Skip to content

High Availability

SMG supports high-availability cluster deployments using mesh networking for fault tolerance, scalability, and zero-downtime updates.


Overview

Fault Tolerance

Continue serving requests when individual router nodes fail. Automatic failover with zero manual intervention.

Scalability

Distribute load across multiple router instances. Add nodes without downtime.

State Synchronization

Share worker states, policy configurations, and rate limits across the cluster in real-time.

Zero Downtime Updates

Perform rolling updates without service interruption. Graceful shutdown with request draining.


Mesh Architecture

SMG Mesh Architecture

Gossip Protocol

SWIM-based protocol for membership and failure detection.

  • 1-second heartbeat interval
  • Automatic peer discovery
  • Failure detection in seconds

Cluster Coordination

Node coordination for cluster operations.

  • Membership tracking
  • Node status management
  • Graceful shutdown coordination

CRDT Stores

Conflict-free Replicated Data Types for eventual consistency.

  • No coordination locks
  • Partition tolerant
  • Automatic conflict resolution

State Replication

Real-time synchronization of all cluster state.

  • Worker registry
  • Rate limit counters
  • Cache-aware routing trees

Configuration

Quick Start

Enable mesh networking with minimal flags:

# Start first node
smg --enable-mesh --mesh-host 0.0.0.0 --mesh-advertise-host 10.0.0.1 --mesh-port 39527

# Start second node, joining the first
smg --enable-mesh --mesh-host 0.0.0.0 --mesh-advertise-host 10.0.0.2 --mesh-port 39528 --mesh-peer-urls 10.0.0.1:39527

Command Line Options

Flag Default Description
--enable-mesh false Enable mesh networking for HA deployments
--mesh-server-name Mesh_<4 random chars> Unique identifier for this node in the cluster
--mesh-host 0.0.0.0 Bind address for mesh communication
--mesh-advertise-host --mesh-host Routable address advertised to mesh peers
--mesh-port 39527 Port for mesh gRPC communication
--mesh-peer-urls (none) Initial peer URLs for cluster bootstrap; only the first entry is used as the bootstrap peer
--router-selector (none) Label selector for Kubernetes pod discovery (e.g. app=smg tier=router)

--mesh-advertise-host is required when --mesh-host is unspecified

If --mesh-host is set to an unspecified bind address (for example 0.0.0.0), the gateway refuses to start unless --mesh-advertise-host is set to a routable node IP. This prevents other peers from trying to dial an unroutable address.

Python Entrypoint

--enable-mesh is also available in the Python entrypoint used by the Docker image. When --mesh-host is left at 0.0.0.0, set --mesh-advertise-host to a routable address such as the pod IP:

smg launch --enable-mesh --mesh-host 0.0.0.0 --mesh-advertise-host 10.0.0.11 --mesh-port 39527

Basic Configuration

Node 1 (Bootstrap)

****************************************

• **Task 1**: Copy the records verbatim, starting at the line with "Given: Click Add profile section button" and continuing through the line with "tap(755, 374)", with both of those lines included.
The high-availability page and the records that come after it are unrelated to each other.

****************************************

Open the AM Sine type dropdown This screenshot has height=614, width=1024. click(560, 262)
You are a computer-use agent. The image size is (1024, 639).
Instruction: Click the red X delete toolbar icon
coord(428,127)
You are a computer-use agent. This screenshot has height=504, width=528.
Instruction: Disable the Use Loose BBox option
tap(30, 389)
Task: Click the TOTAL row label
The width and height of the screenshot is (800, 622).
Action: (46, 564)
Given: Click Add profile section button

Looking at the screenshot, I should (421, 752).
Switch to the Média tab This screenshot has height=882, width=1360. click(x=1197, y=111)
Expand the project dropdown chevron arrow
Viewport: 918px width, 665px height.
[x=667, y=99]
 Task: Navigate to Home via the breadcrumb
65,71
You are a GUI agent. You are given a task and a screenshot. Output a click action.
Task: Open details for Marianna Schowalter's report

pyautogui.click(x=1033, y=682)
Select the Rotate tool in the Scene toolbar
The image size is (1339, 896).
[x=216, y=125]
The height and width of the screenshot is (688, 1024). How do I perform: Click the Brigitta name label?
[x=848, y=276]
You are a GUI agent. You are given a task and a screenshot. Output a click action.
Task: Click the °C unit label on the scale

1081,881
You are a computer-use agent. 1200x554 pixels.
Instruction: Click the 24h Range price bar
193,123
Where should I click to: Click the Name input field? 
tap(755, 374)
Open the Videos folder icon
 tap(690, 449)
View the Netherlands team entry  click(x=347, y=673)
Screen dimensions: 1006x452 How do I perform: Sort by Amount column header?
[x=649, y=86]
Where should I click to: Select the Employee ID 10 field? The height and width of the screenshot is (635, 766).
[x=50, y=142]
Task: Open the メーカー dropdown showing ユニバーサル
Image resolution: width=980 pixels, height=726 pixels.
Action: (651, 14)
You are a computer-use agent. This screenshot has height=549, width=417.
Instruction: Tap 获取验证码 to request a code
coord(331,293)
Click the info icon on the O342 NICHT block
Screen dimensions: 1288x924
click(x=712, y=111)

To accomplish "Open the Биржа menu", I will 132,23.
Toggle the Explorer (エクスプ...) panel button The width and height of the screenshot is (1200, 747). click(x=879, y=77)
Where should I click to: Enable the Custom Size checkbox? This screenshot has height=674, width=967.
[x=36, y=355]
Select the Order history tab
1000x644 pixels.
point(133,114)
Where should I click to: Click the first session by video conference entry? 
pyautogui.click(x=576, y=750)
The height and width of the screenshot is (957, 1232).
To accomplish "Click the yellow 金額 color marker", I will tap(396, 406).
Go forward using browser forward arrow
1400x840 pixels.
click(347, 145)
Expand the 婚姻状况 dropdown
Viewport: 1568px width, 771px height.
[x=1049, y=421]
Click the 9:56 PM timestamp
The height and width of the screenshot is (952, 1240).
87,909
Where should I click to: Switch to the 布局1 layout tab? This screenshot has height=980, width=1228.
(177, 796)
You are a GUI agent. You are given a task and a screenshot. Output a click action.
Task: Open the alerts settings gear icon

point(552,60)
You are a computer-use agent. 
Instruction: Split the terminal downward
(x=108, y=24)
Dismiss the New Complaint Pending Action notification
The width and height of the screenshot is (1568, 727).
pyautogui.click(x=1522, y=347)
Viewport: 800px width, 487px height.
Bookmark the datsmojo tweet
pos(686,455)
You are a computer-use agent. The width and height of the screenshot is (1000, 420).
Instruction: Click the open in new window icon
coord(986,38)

****************************************

• **Task 2**: According to the high-availability page, what is the default value of the --mesh-port flag?

• **Task result 1**:
Given: Click Add profile section button

Looking at the screenshot, I should (421, 752).
Switch to the Média tab This screenshot has height=882, width=1360. click(x=1197, y=111)
Expand the project dropdown chevron arrow
Viewport: 918px width, 665px height.
[x=667, y=99]
 Task: Navigate to Home via the breadcrumb
65,71
You are a GUI agent. You are given a task and a screenshot. Output a click action.
Task: Open details for Marianna Schowalter's report

pyautogui.click(x=1033, y=682)
Select the Rotate tool in the Scene toolbar
The image size is (1339, 896).
[x=216, y=125]
The height and width of the screenshot is (688, 1024). How do I perform: Click the Brigitta name label?
[x=848, y=276]
You are a GUI agent. You are given a task and a screenshot. Output a click action.
Task: Click the °C unit label on the scale

1081,881
You are a computer-use agent. 1200x554 pixels.
Instruction: Click the 24h Range price bar
193,123
Where should I click to: Click the Name input field? 
tap(755, 374)

• **Task result 2**: 39527